Aim of the exercise: Beginning at the top of the data below, restate every line word for word until the line containing "Task: Toggle Observer" has been included, and omit the pictures.

Input data:
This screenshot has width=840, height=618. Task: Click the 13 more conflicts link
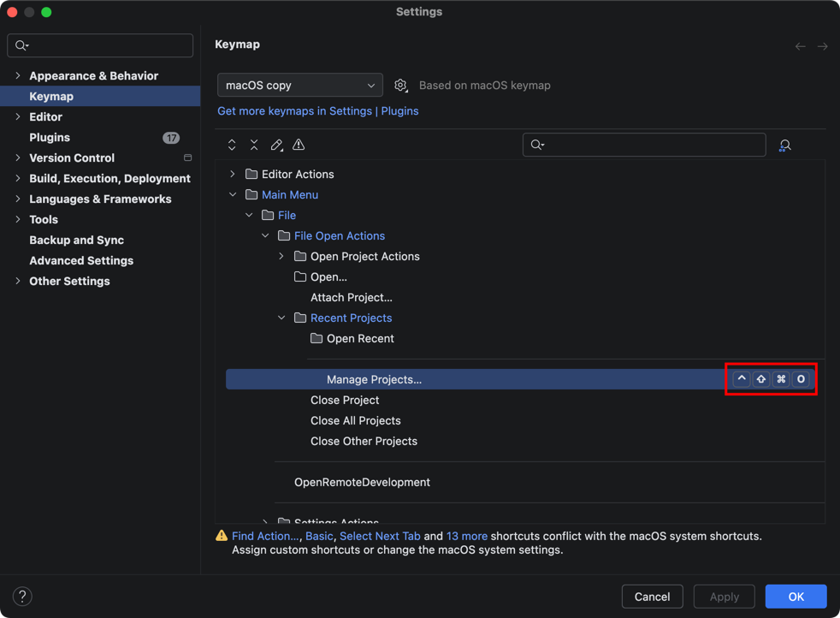click(466, 537)
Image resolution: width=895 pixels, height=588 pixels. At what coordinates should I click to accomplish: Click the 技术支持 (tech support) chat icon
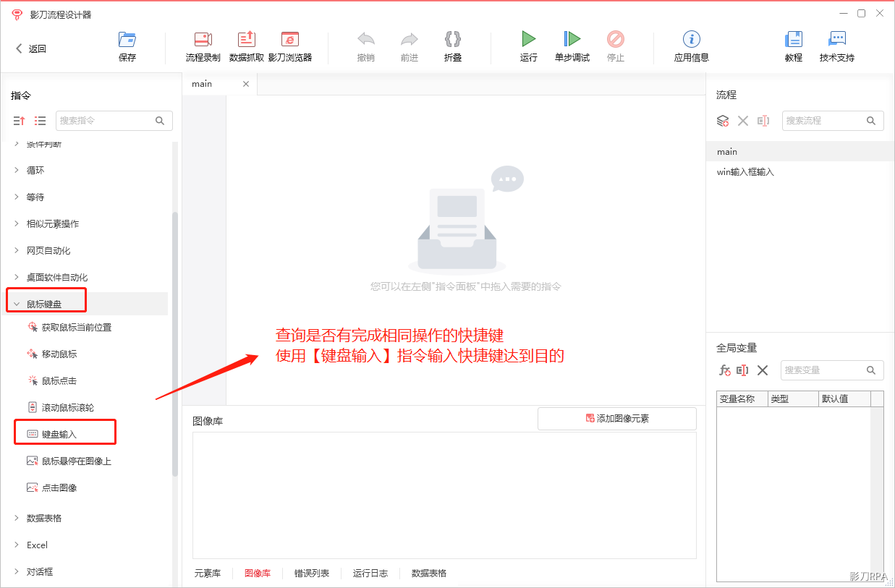click(x=836, y=40)
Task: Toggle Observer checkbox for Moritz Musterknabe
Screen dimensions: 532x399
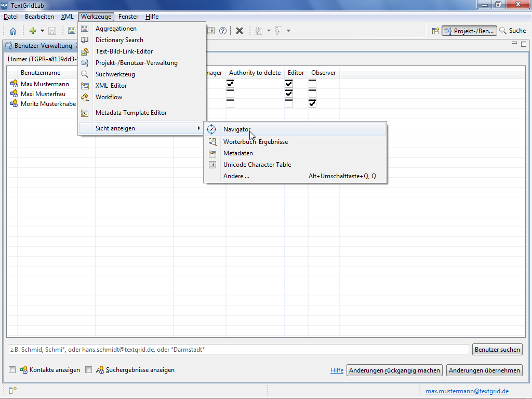Action: pyautogui.click(x=312, y=103)
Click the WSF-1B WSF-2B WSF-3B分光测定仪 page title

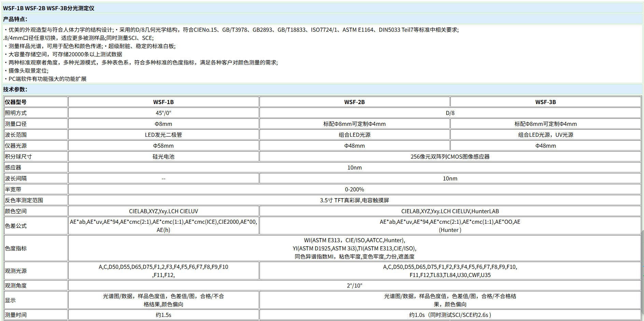[49, 8]
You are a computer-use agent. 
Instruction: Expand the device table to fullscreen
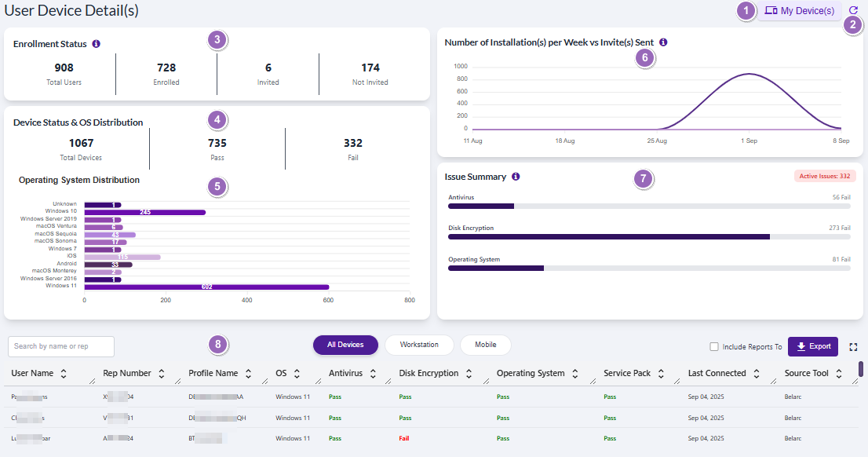point(854,346)
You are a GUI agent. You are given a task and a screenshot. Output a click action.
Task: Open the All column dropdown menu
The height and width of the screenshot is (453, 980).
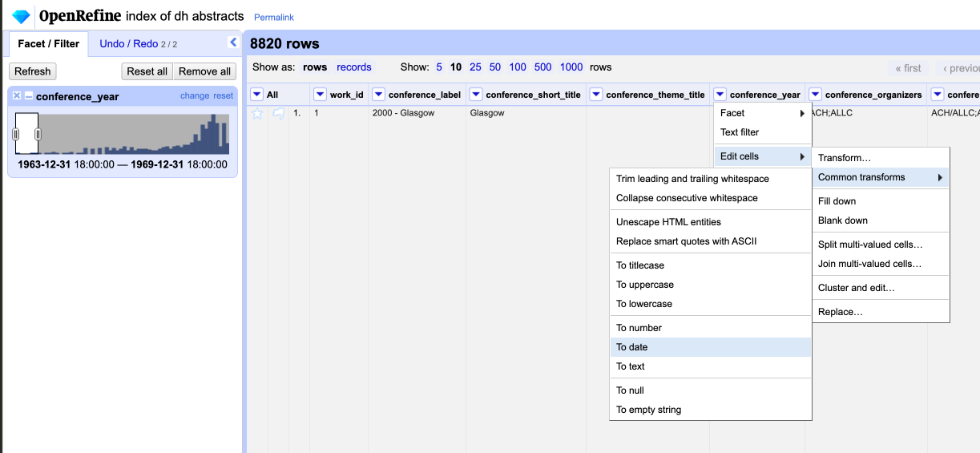[257, 95]
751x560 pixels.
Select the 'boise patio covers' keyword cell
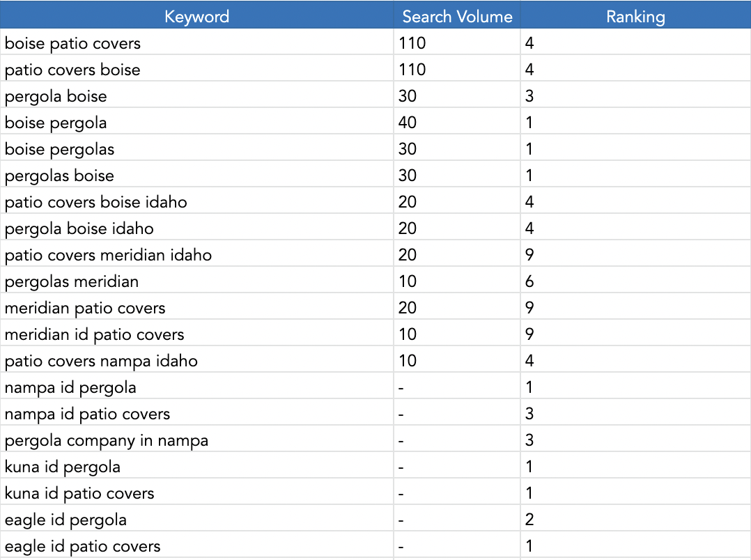tap(196, 43)
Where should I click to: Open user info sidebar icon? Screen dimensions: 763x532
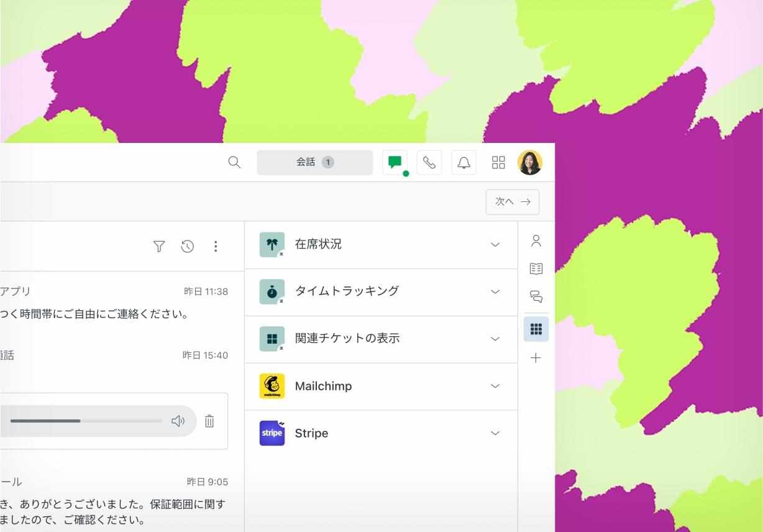pos(536,241)
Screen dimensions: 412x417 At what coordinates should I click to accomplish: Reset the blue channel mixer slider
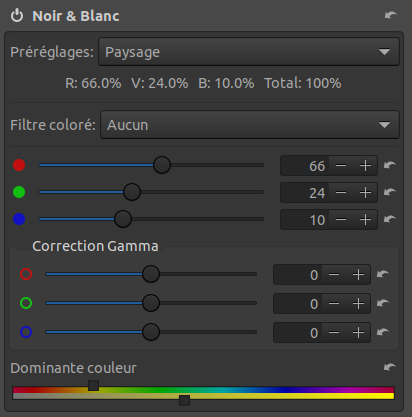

Exercise solution:
This screenshot has width=840, height=618. Task: Click the 13 more conflicts link
click(466, 537)
Image resolution: width=895 pixels, height=588 pixels. At what coordinates should I click to accomplish: Click the 技术支持 (tech support) chat icon
click(x=836, y=40)
Task: Toggle Observer checkbox for Moritz Musterknabe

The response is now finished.